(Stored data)
=== Section Start ===
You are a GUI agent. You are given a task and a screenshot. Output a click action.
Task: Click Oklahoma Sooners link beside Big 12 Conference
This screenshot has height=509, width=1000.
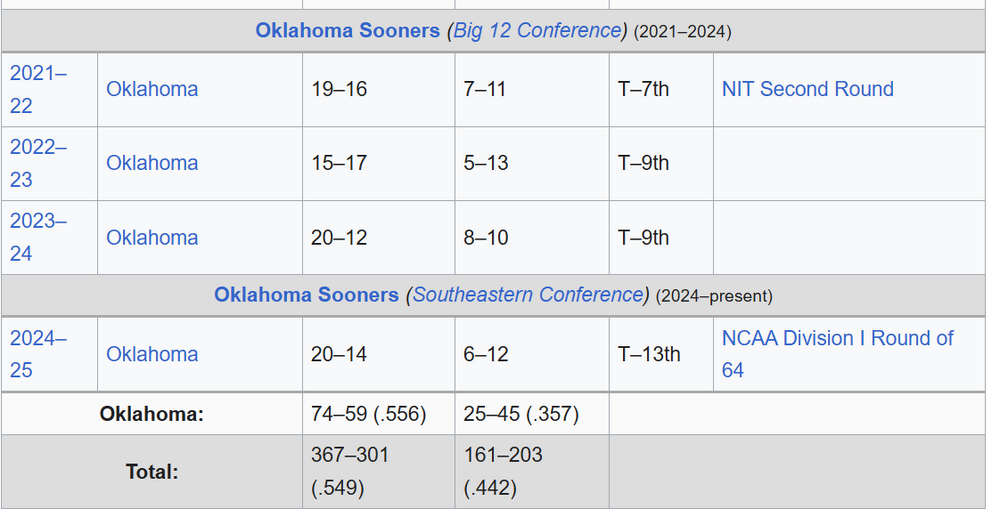coord(347,31)
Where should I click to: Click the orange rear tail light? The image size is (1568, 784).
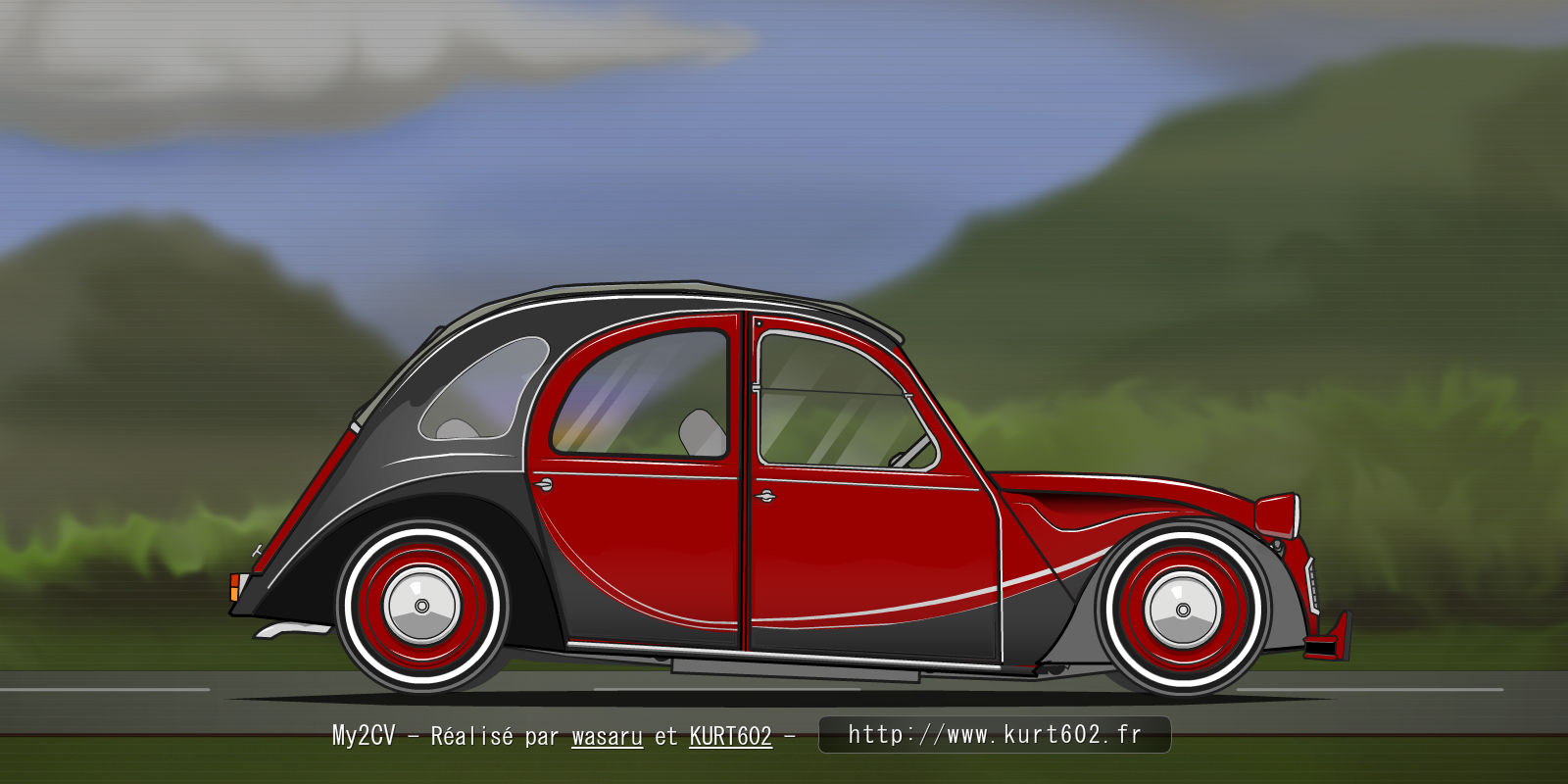[234, 586]
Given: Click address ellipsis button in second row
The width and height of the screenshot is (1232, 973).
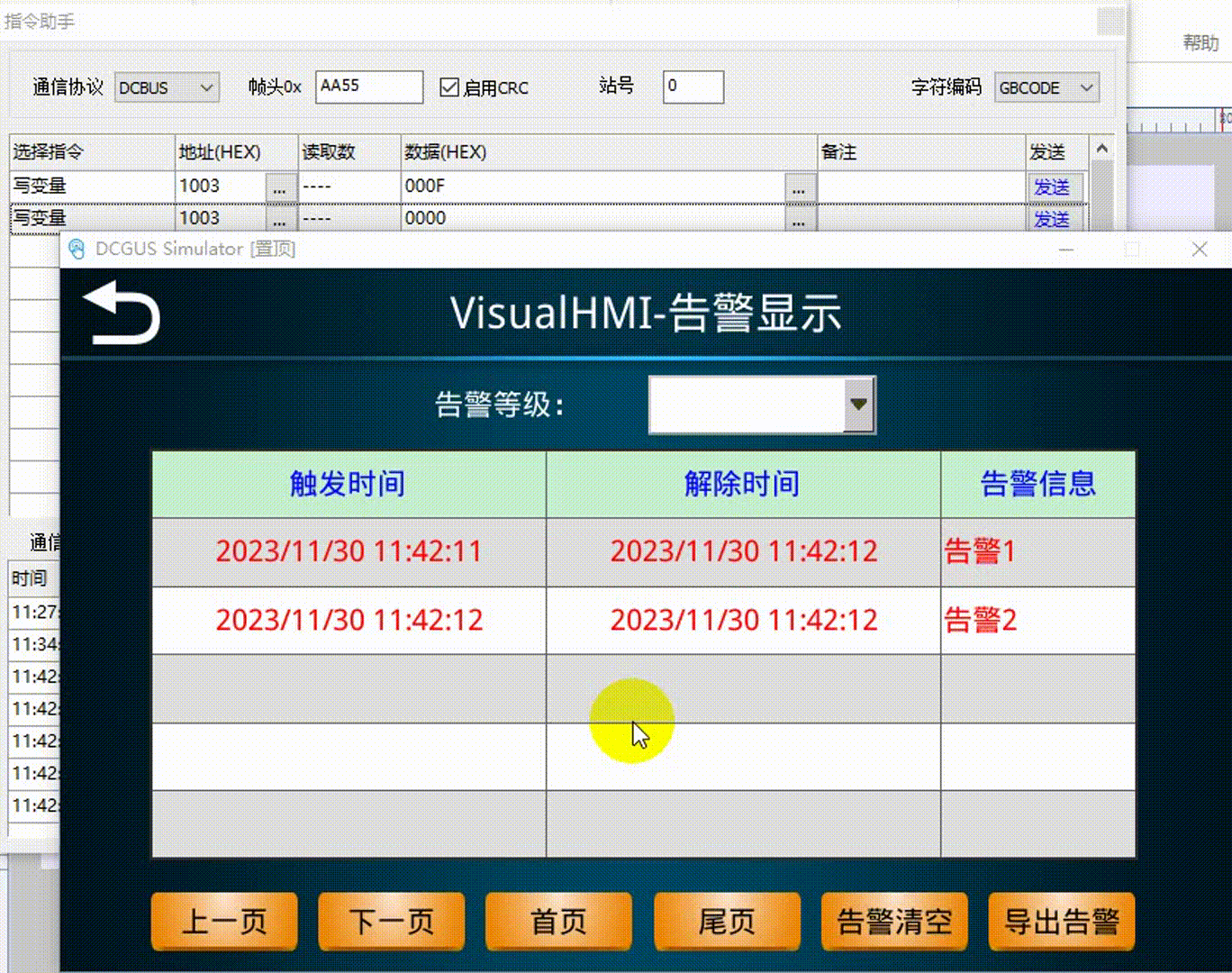Looking at the screenshot, I should pos(279,220).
=== Section End ===
**Required action**
Your answer should hold only the lines from the line with "Where should I" through the closing line of the records, restated exactly and free of pictures.

**Answer section**
Where should I click to: Click the orange rear tail light? The image size is (1568, 784).
[234, 586]
Given: Click address ellipsis button in second row
The width and height of the screenshot is (1232, 973).
Looking at the screenshot, I should pos(279,220).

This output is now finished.